-- Start of RECORDED INFORMATION --

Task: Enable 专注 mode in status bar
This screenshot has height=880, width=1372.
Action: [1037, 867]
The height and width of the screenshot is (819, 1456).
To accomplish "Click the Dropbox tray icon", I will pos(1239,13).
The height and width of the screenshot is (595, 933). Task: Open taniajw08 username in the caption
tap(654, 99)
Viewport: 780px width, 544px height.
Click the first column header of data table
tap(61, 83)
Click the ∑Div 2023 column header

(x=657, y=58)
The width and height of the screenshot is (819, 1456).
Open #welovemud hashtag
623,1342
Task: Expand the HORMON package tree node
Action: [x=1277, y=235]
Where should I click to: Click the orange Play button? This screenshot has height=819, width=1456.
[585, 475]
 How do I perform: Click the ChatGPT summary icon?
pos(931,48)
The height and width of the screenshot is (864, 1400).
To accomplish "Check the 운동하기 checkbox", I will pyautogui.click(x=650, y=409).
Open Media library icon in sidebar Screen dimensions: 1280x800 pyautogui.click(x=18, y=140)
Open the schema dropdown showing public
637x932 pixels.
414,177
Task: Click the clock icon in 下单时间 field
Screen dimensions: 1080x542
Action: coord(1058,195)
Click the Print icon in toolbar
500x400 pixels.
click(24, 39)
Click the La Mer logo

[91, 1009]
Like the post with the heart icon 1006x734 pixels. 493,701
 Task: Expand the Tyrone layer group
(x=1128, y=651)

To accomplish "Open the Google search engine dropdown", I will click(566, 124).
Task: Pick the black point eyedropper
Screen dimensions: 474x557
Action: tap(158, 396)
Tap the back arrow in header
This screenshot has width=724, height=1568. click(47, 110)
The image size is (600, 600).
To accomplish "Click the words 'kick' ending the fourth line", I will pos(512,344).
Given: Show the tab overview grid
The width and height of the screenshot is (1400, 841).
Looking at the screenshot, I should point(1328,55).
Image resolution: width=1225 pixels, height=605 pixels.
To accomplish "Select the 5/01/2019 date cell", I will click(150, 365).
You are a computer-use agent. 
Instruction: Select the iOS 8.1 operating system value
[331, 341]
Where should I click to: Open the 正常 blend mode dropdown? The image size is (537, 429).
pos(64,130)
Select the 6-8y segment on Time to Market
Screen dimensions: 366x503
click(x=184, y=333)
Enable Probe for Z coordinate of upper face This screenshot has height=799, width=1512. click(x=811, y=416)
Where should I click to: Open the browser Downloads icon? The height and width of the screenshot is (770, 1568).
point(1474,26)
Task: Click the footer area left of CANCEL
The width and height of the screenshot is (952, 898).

-- End of RECORDED INFORMATION --

PROBLEM REQUIREMENTS —
Quote all of the lines above exactly as they appear.

FINAL RESULT —
Task: Enable 专注 mode in status bar
This screenshot has height=880, width=1372.
Action: [1037, 867]
The height and width of the screenshot is (819, 1456).
To accomplish "Click the Dropbox tray icon", I will pos(1239,13).
The height and width of the screenshot is (595, 933). Task: Open taniajw08 username in the caption
tap(654, 99)
Viewport: 780px width, 544px height.
Click the first column header of data table
tap(61, 83)
Click the ∑Div 2023 column header

(x=657, y=58)
The width and height of the screenshot is (819, 1456).
Open #welovemud hashtag
623,1342
Task: Expand the HORMON package tree node
Action: [x=1277, y=235]
Where should I click to: Click the orange Play button? This screenshot has height=819, width=1456.
[585, 475]
 How do I perform: Click the ChatGPT summary icon?
pos(931,48)
The height and width of the screenshot is (864, 1400).
To accomplish "Check the 운동하기 checkbox", I will pyautogui.click(x=650, y=409).
Open Media library icon in sidebar Screen dimensions: 1280x800 pyautogui.click(x=18, y=140)
Open the schema dropdown showing public
637x932 pixels.
414,177
Task: Click the clock icon in 下单时间 field
Screen dimensions: 1080x542
Action: coord(1058,195)
Click the Print icon in toolbar
500x400 pixels.
click(24, 39)
Click the La Mer logo

[91, 1009]
Like the post with the heart icon 1006x734 pixels. 493,701
 Task: Expand the Tyrone layer group
(x=1128, y=651)

To accomplish "Open the Google search engine dropdown", I will click(566, 124).
Task: Pick the black point eyedropper
Screen dimensions: 474x557
Action: tap(158, 396)
Tap the back arrow in header
This screenshot has width=724, height=1568. click(47, 110)
The image size is (600, 600).
To accomplish "Click the words 'kick' ending the fourth line", I will pos(512,344).
Given: Show the tab overview grid
The width and height of the screenshot is (1400, 841).
Looking at the screenshot, I should point(1328,55).
Image resolution: width=1225 pixels, height=605 pixels.
To accomplish "Select the 5/01/2019 date cell", I will click(150, 365).
You are a computer-use agent. 
Instruction: Select the iOS 8.1 operating system value
[331, 341]
Where should I click to: Open the 正常 blend mode dropdown? The image size is (537, 429).
pos(64,130)
Select the 6-8y segment on Time to Market
Screen dimensions: 366x503
click(x=184, y=333)
Enable Probe for Z coordinate of upper face This screenshot has height=799, width=1512. click(x=811, y=416)
Where should I click to: Open the browser Downloads icon? The height and width of the screenshot is (770, 1568).
point(1474,26)
Task: Click the footer area left of CANCEL
The width and height of the screenshot is (952, 898).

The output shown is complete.